The body whorl carries 16–18 strong, slightly oblique axial folds on and shortly below the shoulder; these folds do not reach the lower suture on the teleoconch whorls.

The spiral sculpture is well developed and consists of rather broad, low, rounded cords of similar width that extend over the entire shell, though they are less pronounced on the subsutural ramp. The intervals between the cords are narrower than the cords themselves.

The shell base is strongly convex and rapidly narrows, passing smoothly into a medium-long, straight siphonal canal that is slightly inclined leftwards. The aperture is rather broad, elongate-oval, and well differentiated from the siphonal canal. The columellar and parietal callus is well developed and white. A deep, subsutural, broadly arcuate anal sinus extends across the subsutural ramp and is confluent with the large forward extension of the outer lip, as inferred from the course of the growth lines, since the outer apertural lip is incomplete in all available specimens.
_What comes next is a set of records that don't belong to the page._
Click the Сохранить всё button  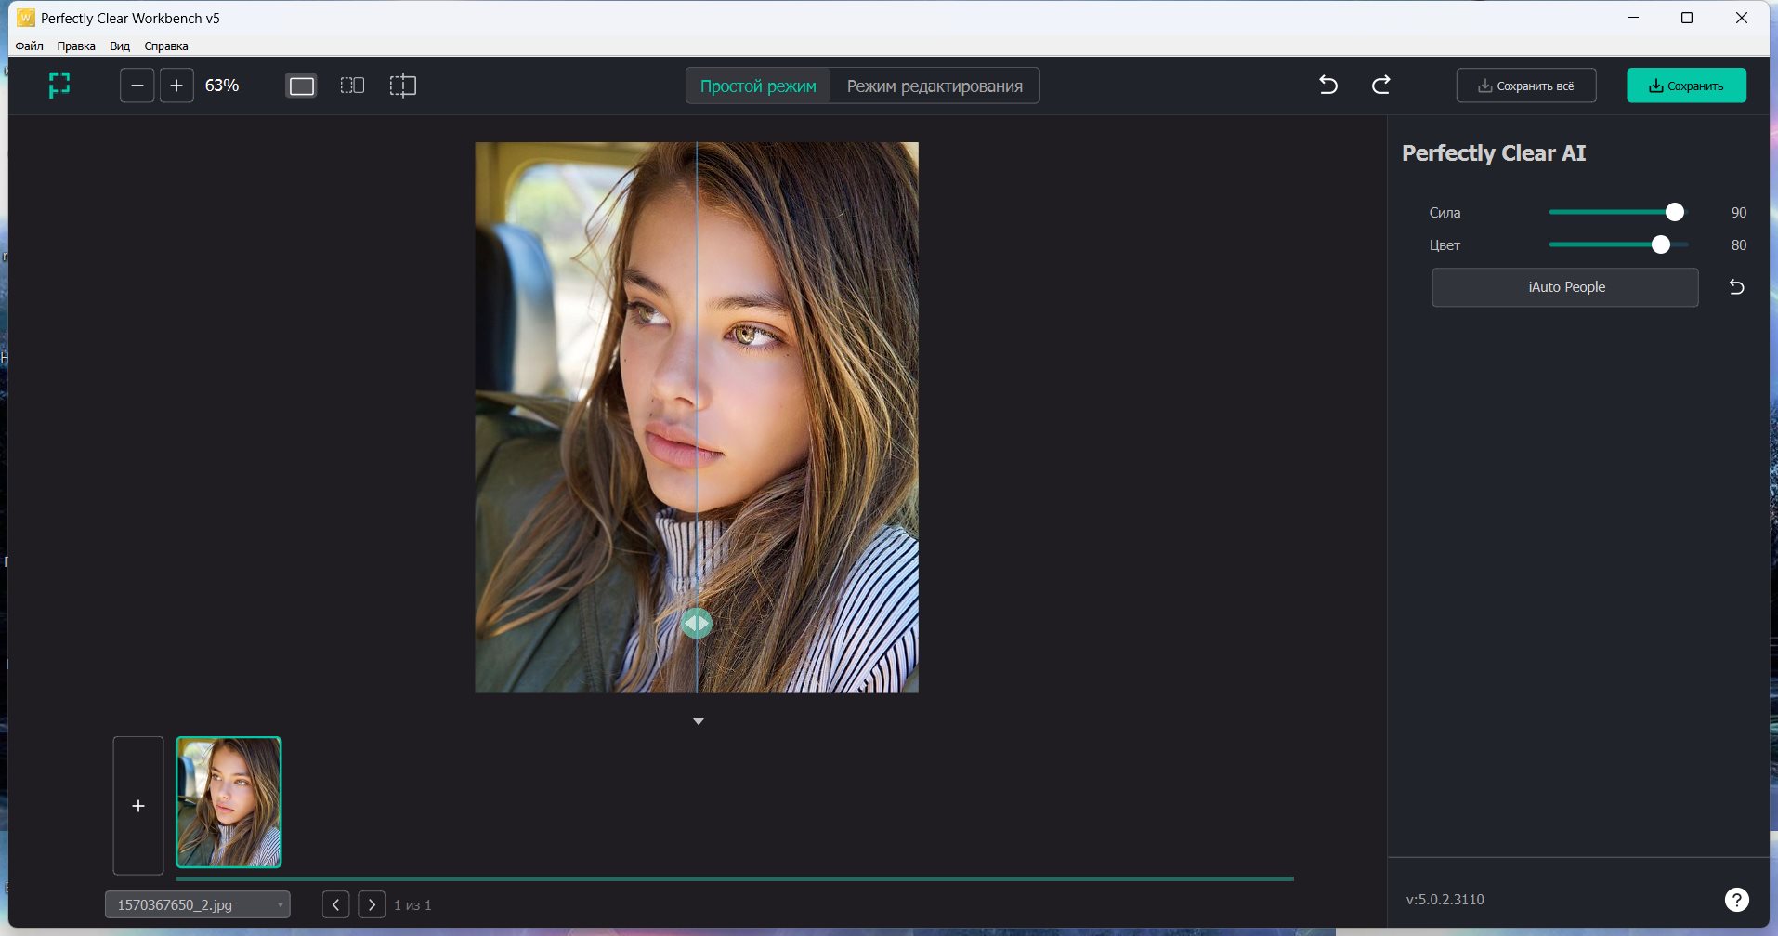pos(1526,86)
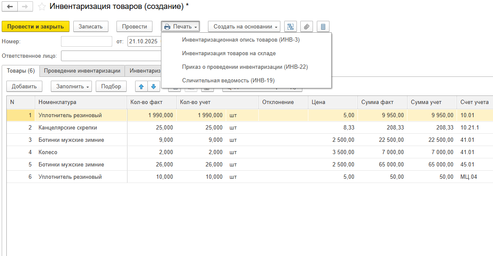Screen dimensions: 493x256
Task: Click the list icon right of paperclip
Action: pos(323,26)
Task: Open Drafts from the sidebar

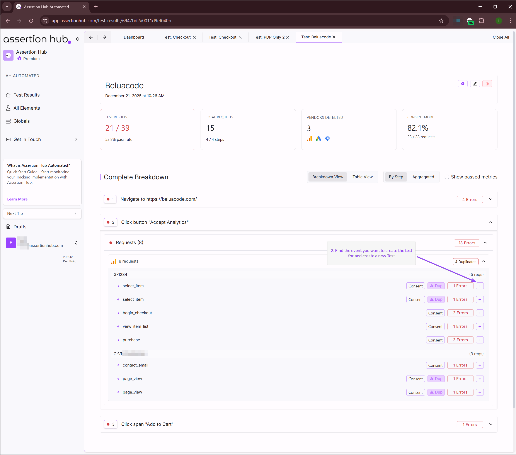Action: click(19, 227)
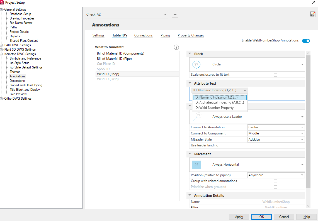
Task: Collapse the Placement section
Action: [x=190, y=154]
The radula shows about 30 rows of teeth, of which 11–12 are nascent. The marginal teeth are duplex and long, measuring approximately 460 µm in length, corresponding to 6.6% of the aperture length excluding the canal. The major limb is narrowly lanceolate and slightly curved. The accessory limb is more than twice as narrow, rather flat, measures about 0.75 of the total tooth length, and is inserted into a deep, distinct socket on the dorsal side of the major limb.

==Distribution==
This marine species occurs off Luzon Island (the Philippines) to the South China Sea at a depths between 1456 m to 1743 m.